Bir başka öncü araştırmada Emory Üniversitesi’nden Gregory Berns ve meslektaşları 21 öğrenciyi 19 gün boyunca günde yaklaşık 30 dakika fMR makinesine yerleştirdi. Deney sırasında katılımcılar Robert Harris'in Vezüv Yanardağı'nın patlamasıyla şehrin yok oluşunu konu alan Pompeii adlı romanını okudular. Araştırma sonucunda sürükleyici bir roman okuyan katılımcıların beyinlerindeki farklı devrelerle bağlantı kurma biçimlerinde değişimler gözlendi. Okumanın beyinde yarattığı değişikliklerin en az beş gün devam ettiği ortaya çıktı.  Araştırmacılar bu bulguyu okumanın faydalarının eylemin kendisinden daha uzun sürdüğü şeklinde yorumladılar. Aslında, bir roman ya da kurgusal eserle derinlemesine meşgul olduğumuzda, beyinlerimiz karakterlerin eylemlerini ve duygularını yansıtmaktadır. Yani elinizden bırakamadığınız bir romanda karakterlerden biri yüzüyorsa, beynimiz de tıpkı bir havuzda kulaç atıyor olduğunuzdaki gibi tepki vererek aktif olabilmektedir.

      

Kurgu okuduğumuzda, dünyayı bir karakterin gözünden görebilir yani empati yeteneğimizi geliştirebiliriz. Bir karakteri düşünürken yaptığımız zihin okuması, duygusal zekamızı eğitmektedir. Duygusal zekâ; kişinin kendi duygularını anlaması, başkalarının duygularına empati beslemesi ve duygularını yaşamını zenginleştirecek biçimde düzenleyebilme yetisidir. Kurgunun empati yeteneğimizi nasıl etkilediğini birkaç örnekle yakından inceleyelim:
       
Sabahattin Ali’nin, Kürk Mantolu Madonna’sında neden hepimiz Raif Efendi’nin tüm olup bitenlerden haberdar olmasını isteriz. Adeta haykırarak ona Maria Puder’in amansız bir hastalığa yakalandığını ve bu nedenle mektuplara cevap veremediğini haykırmak isteriz…Raif Efendi hayata ilişkin tüm ümidini kaybederken bizler neden kendimizi onun yerine koyar ve yaşadığı acıları onunla paylaşırız.
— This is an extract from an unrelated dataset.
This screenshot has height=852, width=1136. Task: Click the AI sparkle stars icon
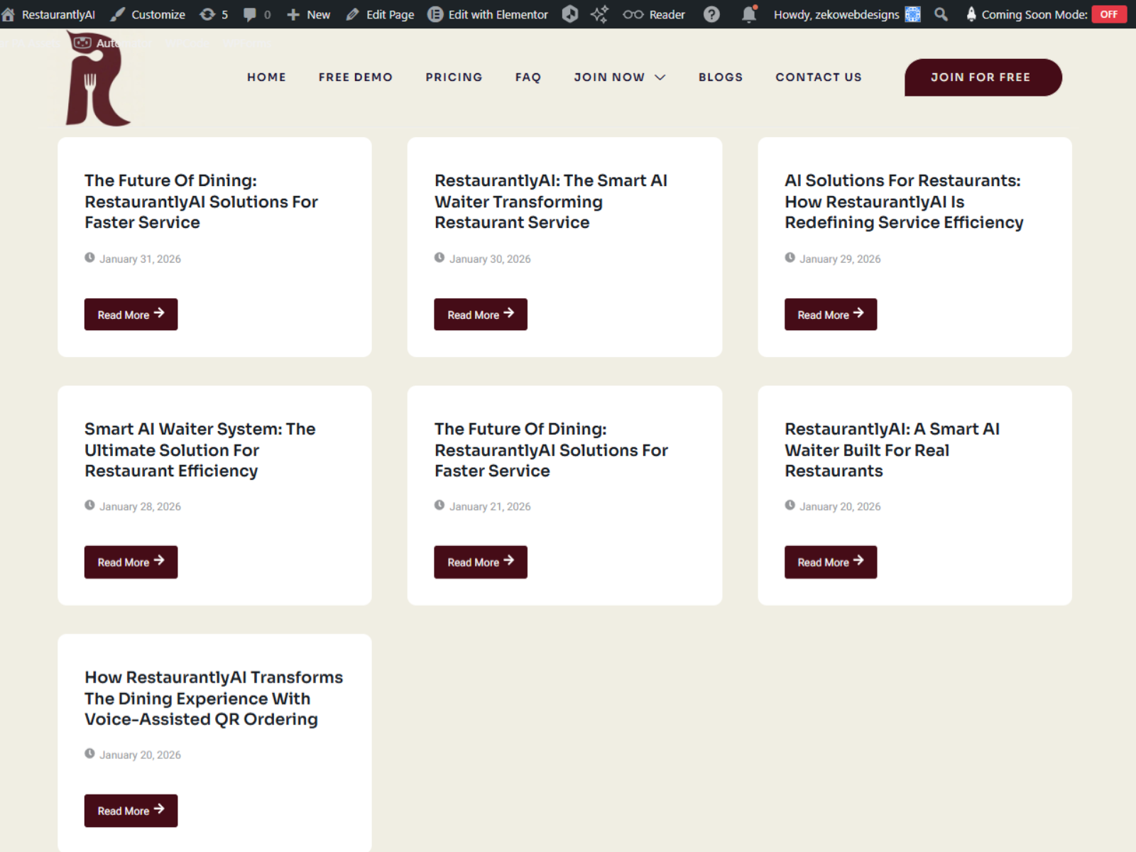tap(599, 14)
William Shakespeare’in ünlü trajedisinde Hamlet babasının intikamını geciktirirken neden sinirleniyoruz ya da hayal kırıklığına uğruyoruz?Hiç düşündük mü?

Charlotte Bronte’nin ünlü eseri Jane Eyre’de, kahramanımız Mr. Rochester’in evli olduğunu öğrendiğinde, neden hepimiz onun Thornfield malikanesi’nden bir an evvel kaçması için şiddetli bir arzu duyarız.

Herkes doğal bir okuyucu değildir. Ancak hangi yaşta olursak olalım iyi bir okuyucu olma yolunda kendimizi geliştirebiliriz.  Kurgusal okumanın beyin yapımız üzerindeki muazzam etkilerini dikkate aldığımızda, vakit kaybetmeden bize kendimizi iyi hissettirecek ve hayal dünyamızın engin sınırlarında yolculuğa çıkaracak bir romanı kavrayıp, ilk satırlarını okumaya ne dersiniz! Bunu düşünmek bile bazı nörolojik bölgelerimizi uyarmaya başlamıştır bile…


2 Nisan 2024
Doç. Dr. Mustafa KOCAARSLAN
Bartın Üniversitesi
Eğitim Fakültesi, Temel Eğitim Bölümü, Sınıf Eğitimi A.B.D.

   
  • Dijital dünyada karşılaştığımız tehdit: Siber zorbalık

  • Sosyal medya hesaplarımızdan bizi takip edebilirsiniz.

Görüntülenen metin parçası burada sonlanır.